| WHAT YOU HAVE TO DO |
Looking at the listing below, retype exactly the lines starting at the one containing "This screenshot has height=682, width=1200." and ending at the one containing "Task: Open the 4 Hosts link", both included, and nothing else.

| EXTRACTED MATERIAL |

Content starts

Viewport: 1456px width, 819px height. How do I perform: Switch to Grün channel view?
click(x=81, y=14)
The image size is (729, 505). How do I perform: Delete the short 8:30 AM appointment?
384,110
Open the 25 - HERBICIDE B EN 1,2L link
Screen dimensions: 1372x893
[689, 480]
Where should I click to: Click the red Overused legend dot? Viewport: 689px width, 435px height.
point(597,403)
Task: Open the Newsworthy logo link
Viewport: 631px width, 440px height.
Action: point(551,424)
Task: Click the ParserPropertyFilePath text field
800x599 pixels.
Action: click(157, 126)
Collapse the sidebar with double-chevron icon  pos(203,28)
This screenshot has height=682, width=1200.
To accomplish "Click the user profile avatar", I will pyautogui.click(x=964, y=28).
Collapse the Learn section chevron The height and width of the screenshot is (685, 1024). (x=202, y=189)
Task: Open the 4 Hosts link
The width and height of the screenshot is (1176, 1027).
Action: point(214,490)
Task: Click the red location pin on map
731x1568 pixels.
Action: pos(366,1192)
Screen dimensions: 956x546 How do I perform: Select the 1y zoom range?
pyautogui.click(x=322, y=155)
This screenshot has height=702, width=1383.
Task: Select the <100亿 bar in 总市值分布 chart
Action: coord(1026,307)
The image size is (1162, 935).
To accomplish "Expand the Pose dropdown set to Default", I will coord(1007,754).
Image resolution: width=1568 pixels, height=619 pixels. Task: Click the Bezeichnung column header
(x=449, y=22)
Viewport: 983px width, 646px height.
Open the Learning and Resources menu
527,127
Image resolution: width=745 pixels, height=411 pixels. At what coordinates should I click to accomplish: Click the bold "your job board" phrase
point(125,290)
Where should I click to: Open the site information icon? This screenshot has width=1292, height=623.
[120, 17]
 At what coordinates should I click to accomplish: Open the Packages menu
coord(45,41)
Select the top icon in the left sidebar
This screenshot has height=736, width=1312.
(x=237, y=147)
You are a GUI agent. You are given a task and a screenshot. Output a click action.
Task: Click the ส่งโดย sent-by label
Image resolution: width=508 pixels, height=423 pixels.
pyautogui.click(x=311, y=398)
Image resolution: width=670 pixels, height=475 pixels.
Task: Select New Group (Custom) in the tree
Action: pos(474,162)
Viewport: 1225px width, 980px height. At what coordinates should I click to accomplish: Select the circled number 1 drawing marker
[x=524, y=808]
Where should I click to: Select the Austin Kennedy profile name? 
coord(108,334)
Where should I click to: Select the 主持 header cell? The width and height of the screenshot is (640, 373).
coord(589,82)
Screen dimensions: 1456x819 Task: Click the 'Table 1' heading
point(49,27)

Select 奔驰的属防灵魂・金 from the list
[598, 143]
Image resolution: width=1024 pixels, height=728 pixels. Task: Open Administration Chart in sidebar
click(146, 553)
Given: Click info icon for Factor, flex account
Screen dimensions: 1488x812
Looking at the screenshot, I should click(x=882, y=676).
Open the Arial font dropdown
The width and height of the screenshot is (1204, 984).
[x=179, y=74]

Content ends

| RESPONSE TO THE EXERCISE |
This screenshot has height=682, width=1200.
To accomplish "Click the user profile avatar", I will pyautogui.click(x=964, y=28).
Collapse the Learn section chevron The height and width of the screenshot is (685, 1024). (x=202, y=189)
Task: Open the 4 Hosts link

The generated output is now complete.